Changes of plasma glutamine concentration and hepatocyte membrane system N transporters expression in early endotoxemia.

BACKGROUND: Glutamine plays important roles in health and critical illness. During endotoxemia, glutamine metabolism, including its plasma level and transport, changes markedly. Previous studies have demonstrated that system N transporters in hepatocytes play a major role in hepatic glutamine transport. However, little is known about the changes of mRNA and protein expression of system N transporters in hepatocyte plasma membrane. Furthermore, the alteration of plasma glutamine concentration during endotoxemia is still controversial. In this study, we investigated the changes in early endotoxemic rats by intraperitoneal injection of lipopolysaccharide (LPS).
MATERIALS AND METHODS: Three, 6, 12 mg/kg body weight doses of LPS were injected intraperitoneally to establish the endotoxemic rat model; equal volume of 0.9% saline was used as the control. Before and 2, 4, 6, 12, 24h after injections, plasma glutamine concentration, mRNA, and protein expression of SNAT3 and SNAT5 transporters in hepatocyte plasma membrane were detected by high performance liquid chromatography, real-time PCR, and Western blot, respectively.
RESULTS: LPS injection resulted in a marked increase of the plasma glutamine concentration from 4 to 12h (3mg/kg) and 2 to 6h (6 mg/kg, 12 mg/kg) after the injection compared with its physiologic level, and a significant decrease in 6, 12 mg/kg groups at 24h. Both the mRNA and protein expression of SNAT3 and SNAT5 were enhanced by LPS in a time- and dose-dependent manner.
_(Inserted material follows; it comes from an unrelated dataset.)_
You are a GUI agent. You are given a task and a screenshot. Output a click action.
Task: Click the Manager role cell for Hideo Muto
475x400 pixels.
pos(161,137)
CONCLUSIONS: The plasma glutamine concentration in endotoxemic rat increased transiently during early endotoxemia but subsequently decreased over time. The effect of LPS on system N expression occurs not only at the protein level, but also at the mRNA level. It is reasonable to supplement glutamine for patients with sepsis or endotoxemia begin at 6 to 12h after the development of disease.